**DATA SHOWN:**
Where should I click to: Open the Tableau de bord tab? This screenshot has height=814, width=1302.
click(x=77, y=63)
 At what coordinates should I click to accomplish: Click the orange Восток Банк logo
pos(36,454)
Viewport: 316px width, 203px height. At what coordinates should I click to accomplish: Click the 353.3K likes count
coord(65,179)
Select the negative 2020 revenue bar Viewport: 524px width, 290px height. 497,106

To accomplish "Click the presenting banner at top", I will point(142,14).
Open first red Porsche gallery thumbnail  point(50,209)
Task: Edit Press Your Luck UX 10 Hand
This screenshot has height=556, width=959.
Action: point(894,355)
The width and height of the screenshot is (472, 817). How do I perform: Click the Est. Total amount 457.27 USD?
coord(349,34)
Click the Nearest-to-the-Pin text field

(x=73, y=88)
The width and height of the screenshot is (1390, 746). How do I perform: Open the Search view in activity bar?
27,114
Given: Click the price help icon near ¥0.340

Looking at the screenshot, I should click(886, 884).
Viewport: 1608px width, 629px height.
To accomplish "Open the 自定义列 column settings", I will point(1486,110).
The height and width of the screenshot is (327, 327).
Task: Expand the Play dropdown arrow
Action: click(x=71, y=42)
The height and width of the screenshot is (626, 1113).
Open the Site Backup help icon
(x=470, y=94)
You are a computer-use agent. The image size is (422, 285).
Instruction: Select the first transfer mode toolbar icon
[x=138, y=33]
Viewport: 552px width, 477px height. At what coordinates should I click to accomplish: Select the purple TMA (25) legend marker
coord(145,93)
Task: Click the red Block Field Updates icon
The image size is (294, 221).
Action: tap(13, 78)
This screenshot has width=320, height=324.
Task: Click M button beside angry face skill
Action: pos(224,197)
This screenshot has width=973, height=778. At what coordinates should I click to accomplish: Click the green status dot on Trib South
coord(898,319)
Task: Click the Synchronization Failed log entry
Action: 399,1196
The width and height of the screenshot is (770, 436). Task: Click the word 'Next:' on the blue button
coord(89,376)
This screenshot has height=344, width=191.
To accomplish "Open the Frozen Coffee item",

**PROBLEM REQUIREMENTS:**
Would you output every entry exactly as it was written?

**ANSWER TO THIS TASK:**
Where should I click to: Open the Tableau de bord tab? This screenshot has height=814, width=1302.
click(x=77, y=63)
 At what coordinates should I click to accomplish: Click the orange Восток Банк logo
pos(36,454)
Viewport: 316px width, 203px height. At what coordinates should I click to accomplish: Click the 353.3K likes count
coord(65,179)
Select the negative 2020 revenue bar Viewport: 524px width, 290px height. 497,106

To accomplish "Click the presenting banner at top", I will point(142,14).
Open first red Porsche gallery thumbnail  point(50,209)
Task: Edit Press Your Luck UX 10 Hand
This screenshot has height=556, width=959.
Action: point(894,355)
The width and height of the screenshot is (472, 817). How do I perform: Click the Est. Total amount 457.27 USD?
coord(349,34)
Click the Nearest-to-the-Pin text field

(x=73, y=88)
The width and height of the screenshot is (1390, 746). How do I perform: Open the Search view in activity bar?
27,114
Given: Click the price help icon near ¥0.340

Looking at the screenshot, I should click(886, 884).
Viewport: 1608px width, 629px height.
To accomplish "Open the 自定义列 column settings", I will point(1486,110).
The height and width of the screenshot is (327, 327).
Task: Expand the Play dropdown arrow
Action: click(x=71, y=42)
The height and width of the screenshot is (626, 1113).
Open the Site Backup help icon
(x=470, y=94)
You are a computer-use agent. The image size is (422, 285).
Instruction: Select the first transfer mode toolbar icon
[x=138, y=33]
Viewport: 552px width, 477px height. At what coordinates should I click to accomplish: Select the purple TMA (25) legend marker
coord(145,93)
Task: Click the red Block Field Updates icon
The image size is (294, 221).
Action: tap(13, 78)
This screenshot has width=320, height=324.
Task: Click M button beside angry face skill
Action: pos(224,197)
This screenshot has width=973, height=778. At what coordinates should I click to accomplish: Click the green status dot on Trib South
coord(898,319)
Task: Click the Synchronization Failed log entry
Action: 399,1196
The width and height of the screenshot is (770, 436). Task: Click the word 'Next:' on the blue button
coord(89,376)
This screenshot has height=344, width=191.
To accomplish "Open the Frozen Coffee item",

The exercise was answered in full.